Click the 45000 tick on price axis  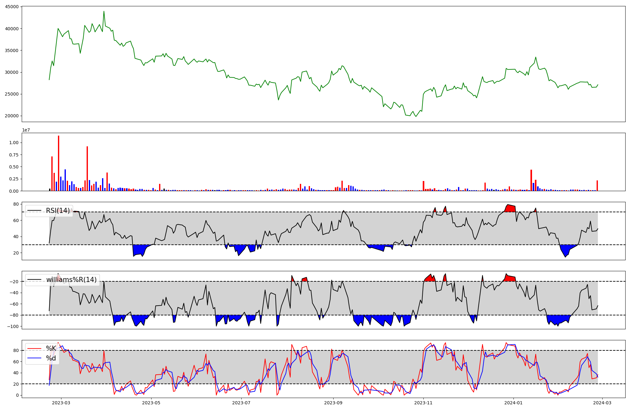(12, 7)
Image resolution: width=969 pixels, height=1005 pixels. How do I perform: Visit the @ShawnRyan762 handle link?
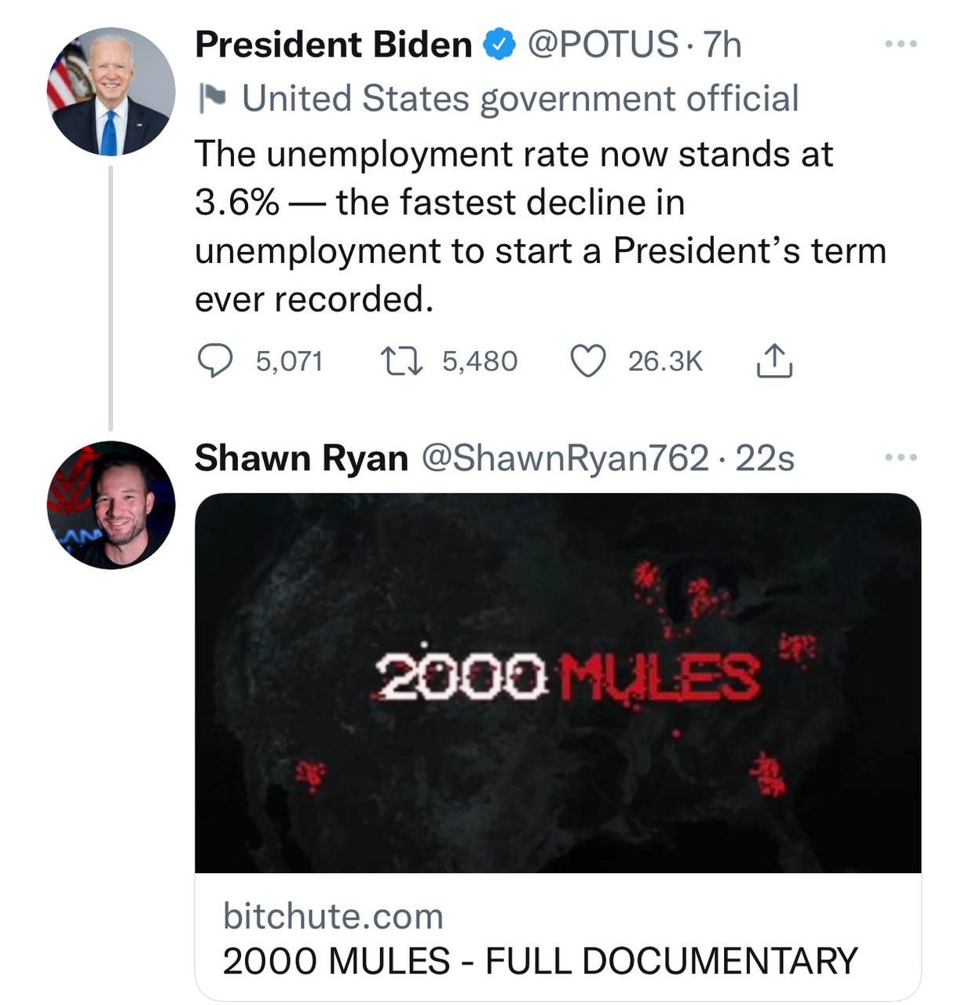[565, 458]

━━━━━━━━━━━━━━━━━━━━

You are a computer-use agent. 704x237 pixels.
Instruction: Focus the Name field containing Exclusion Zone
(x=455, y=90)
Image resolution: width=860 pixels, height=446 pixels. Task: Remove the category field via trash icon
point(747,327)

━━━━━━━━━━━━━━━━━━━━

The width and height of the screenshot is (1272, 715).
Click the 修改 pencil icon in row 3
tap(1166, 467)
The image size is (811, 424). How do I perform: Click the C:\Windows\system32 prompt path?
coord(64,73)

━━━━━━━━━━━━━━━━━━━━

## [WRITTEN PROBLEM]
Copy the listing verbatim, from the line that contains "The image size" through the line that contains "coord(64,73)".

## [RESULT OF THE EXERCISE]
The image size is (811, 424). How do I perform: Click the C:\Windows\system32 prompt path?
coord(64,73)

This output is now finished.